╭─ DOCUMENT EXTRACT
SELLERS can no longer leave NEGATIVE FEEDBACK on eBay

M. Valdemar said:
Most of the people who approve of the changes are the type of whining, petty buyers who will now be free to leave a negative for the smallest and most minor problems. Dictatorship of the cheapskates and self-righteous.

I don't think anyone who has experience as a seller of high-value, high volume items thinks this is fair. I have excellent feedback since 1998, never deceive or cheat buyers, yet inevitably, and more so now then in the past, you get pain-in-the-neck buyers with absurd demands.

I have even seen websites where instructions are given to cheat sellers and get free items, using PayPal and eBay loopholes. It seems a lot of people are reading these now.

This will hurt the casual and hobby seller far worse than anyone else.

eBay may be in for trouble. They are clearly not a "venue" now, they have corralled sellers into their profit scheme.

If I saw a dictatorship on ebay is from sellers: paid good money for crappy camera and "forced" to leave positive feedback to avoid a negative one on my side. I can't see any buyers' dicatorship here, it's sellers' at least.

About seller scammers, you shift responsibility from ebay poor security system on to the feedback to the buyer.

Last but not at least, would you a sell and ship a good camera before buyer's payment on the promise you'll get your feedback after leaving yours to the buyer? If yes send me a pm ;)
ciao
 
nico said:
...Last but not at least, would you a sell and ship a good camera before buyer's payment on the promise you'll get your feedback after leaving yours to the buyer? If yes send me a pm ;)
ciao

If ebay had started out that way and feedback was truthful we all might find that normal.:eek:
 
On items priced over $200 I insist on wire transfer or money order to send overseas.

On items below that I will ship overseas to non-confirmed address if the buyer has good feedback.

In the future, buyer feedback will mean nothing.

Fred, you are in a unique niche where you sell mostly expensive collectibles to reliable collectors and you know your stuff, as they do.

I'm willing to sell internationally with PayPal, but that may have to change.

CASE IN POINT - a few months ago

How about the Canadian buyer who I accepted PayPal from for a Canon FD mount lens? I said in the listing MANUAL FOCUS LENS about a dozen times, then listed the cameras it would fit on, such as A-1, AE-1, etc. I showed clear photos of the lens.

The lens sold for $189 and I allowed PayPal.

One week later, a dispute.

"It doesn't fit on my Canon 5D".

I answered back "Of course it doesn't. Did you read or look at the listing?"

The end result? PayPal lets him win the dispute, of course, gives him back the money. He keeps the lens. I lose over $200, including shipping, with no recourse.

A month later, I see he sold it himself.

How will that play out with the new rules?
 
I have had no really bad transactions on Ebay as yet as a buyer or a seller.

But I light of some of the info on this and other sites I will reconsider my dealings through Ebay. I'm not in the mood to get ripped off it I have no recourse.

Ebay may be a little too big now, perhaps a good alternative will spring up.. lets hope.
 
M. Valdemar said:
CASE IN POINT ... ....The end result? PayPal lets him win the dispute, of course, gives him back the money. He keeps the lens. I lose over $200, including shipping, with no recourse.
A month later, I see he sold it himself.

How will that play out with the new rules?
╰─
_CHALLENGES_:
1) Can you rewrite the paragraph of the eBay feedback thread that begins "How about the Canadian buyer" more briefly, keeping its main facts?
2) What comes next in the eBay feedback thread? Continue it from where it stops.
The lines are separate material, unconnected to the eBay feedback thread.
╭─ PROVIDED DATA
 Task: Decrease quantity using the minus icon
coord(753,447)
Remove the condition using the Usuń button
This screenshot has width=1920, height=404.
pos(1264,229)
╰─
_TASK RESULTS_:
1) A Canadian buyer paid by PayPal for a Canon FD mount lens. The listing stated about a dozen times that it was a manual focus lens, named the cameras it fit, such as the A-1 and AE-1, and showed clear photos.

2)
Sorry to hear that but as I wrote above the problem was in the Paypal dispute system when your money got back to the buyer with no need for him to demonstrate he sent you back the lens or not allowing you to "sue" him when he was sellling your lens.
 
M. Valdemar said:
On items priced over $200 I insist on wire transfer or money order to send overseas.

On items below that I will ship overseas to non-confirmed address if the buyer has good feedback.

In the future, buyer feedback will mean nothing.

Fred, you are in a unique niche where you sell mostly expensive collectibles to reliable collectors and you know your stuff, as they do.

I'm willing to sell internationally with PayPal, but that may have to change.

CASE IN POINT - a few months ago

How about the Canadian buyer who I accepted PayPal from for a Canon FD mount lens? I said in the listing MANUAL FOCUS LENS about a dozen times, then listed the cameras it would fit on, such as A-1, AE-1, etc. I showed clear photos of the lens.

The lens sold for $189 and I allowed PayPal.

One week later, a dispute.

"It doesn't fit on my Canon 5D".

I answered back "Of course it doesn't. Did you read or look at the listing?"

The end result? PayPal lets him win the dispute, of course, gives him back the money. He keeps the lens. I lose over $200, including shipping, with no recourse.

A month later, I see he sold it himself.

How will that play out with the new rules?

How can it be worse than the old rules? Under the system you are defending you lost the money and you lost the lens!

How did the fact that you could leave negative for the buyer help you? It is bad that you lost your money but to try to say that this situation was better than what would happen with the new feedback scheme is illogical.

The sellers who are giving examples of how buyers ripped them off are proving the point that the whole feedback extortion approach is not working. I assert that these bad apple buyers are going to find a way to rip off people no matter what. The only logical reason to want to have the ability to neg a buyer seems to be to force them to provide positive feedback so your eBay rep is improved. That is far from protecting the seller from losing money or merchandise.
 
There seems to be a lot of turmoil around this on the web (not just our civil debate :) )!

Talk of a large exodus, boycotts, etc. I wonder if eBay will succumb to pressure and back off on the feedback change?
 
The New Way to Make Money On Ebay?

The New Way to Make Money On Ebay?

The Once and Future Queen?

With long time Ebay CEO Meg Whitman out, and the new CEO seemingly clueless as mistake after mistake is made both on Ebay's and Paypal's new policies, will Meg find herself in position, say two years from now, to "save" Ebay after a disastrous downfall in sales and profit, face to face with a huge contract and new found equity position?

In the mean time, is the new way to make money on Ebay buying Ebay stock SHORT?

Alex
 
I'm just amused how many eBay buyers seem to have a sense of entitlement to rights of various sorts beyond that extended to sellers. What-in-the world engenders this selfish attitude?! Perhaps the legacy of that lawyer Ralph Nader?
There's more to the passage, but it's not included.